**Page text:**
###

The key name `size` refers to the parallel size of the parallelism dimension. For example, pipeline size 2 means there
will be 2 pipeline stages. The key name `mode` in tensor parallel config means the corresponding tensor parallelism
will be initialized.

**You can choose to not have 'parallel' in your configuration and both pipeline and tensor will default to size 1.**

**Total number of GPUs must be equal to `data parallel size * tensor parallel size * pipeline parallel size`**

## Data Parallel

Data parallel is the most common way to distribute your training task by splitting data into several shards and train on
a single shard on each device. The configuration for data parallel is detected automatically and set for you. You do not
have to explicitly set them in your configurations. There are two ways to handle the all-reduce in data parallel in Colossal-AI.

###

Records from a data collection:
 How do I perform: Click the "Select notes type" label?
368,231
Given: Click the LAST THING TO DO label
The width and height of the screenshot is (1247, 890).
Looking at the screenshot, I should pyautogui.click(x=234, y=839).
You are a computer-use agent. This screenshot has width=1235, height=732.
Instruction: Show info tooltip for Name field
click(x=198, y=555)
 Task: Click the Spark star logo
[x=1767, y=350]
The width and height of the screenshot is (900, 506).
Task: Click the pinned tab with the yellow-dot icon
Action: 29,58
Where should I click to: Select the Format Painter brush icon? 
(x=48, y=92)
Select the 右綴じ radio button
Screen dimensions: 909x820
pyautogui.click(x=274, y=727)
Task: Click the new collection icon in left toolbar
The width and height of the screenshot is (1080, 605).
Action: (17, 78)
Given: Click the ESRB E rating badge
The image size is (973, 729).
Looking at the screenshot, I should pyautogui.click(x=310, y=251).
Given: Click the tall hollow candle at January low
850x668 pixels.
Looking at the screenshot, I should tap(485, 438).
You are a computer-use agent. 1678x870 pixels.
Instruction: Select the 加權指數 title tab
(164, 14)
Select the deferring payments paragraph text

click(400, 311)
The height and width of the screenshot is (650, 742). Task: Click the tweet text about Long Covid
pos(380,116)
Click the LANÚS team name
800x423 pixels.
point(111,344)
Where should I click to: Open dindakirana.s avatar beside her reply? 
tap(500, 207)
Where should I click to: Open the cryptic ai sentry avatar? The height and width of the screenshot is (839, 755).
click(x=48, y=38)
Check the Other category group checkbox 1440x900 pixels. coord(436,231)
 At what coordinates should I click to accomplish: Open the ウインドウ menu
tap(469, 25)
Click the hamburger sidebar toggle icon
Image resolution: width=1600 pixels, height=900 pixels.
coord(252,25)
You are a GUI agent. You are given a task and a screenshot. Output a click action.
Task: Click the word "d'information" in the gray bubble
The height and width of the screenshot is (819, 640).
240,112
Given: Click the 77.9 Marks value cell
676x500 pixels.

###

Could you give the parallelism configuration text again between "## Data Parallel" and "parallel in Colossal-AI.", inclusive, swapping "device" for "GPU"?

**Exercise response:**
## Data Parallel

Data parallel is the most common way to distribute your training task by splitting data into several shards and train on
a single shard on each GPU. The configuration for data parallel is detected automatically and set for you. You do not
have to explicitly set them in your configurations. There are two ways to handle the all-reduce in data parallel in Colossal-AI.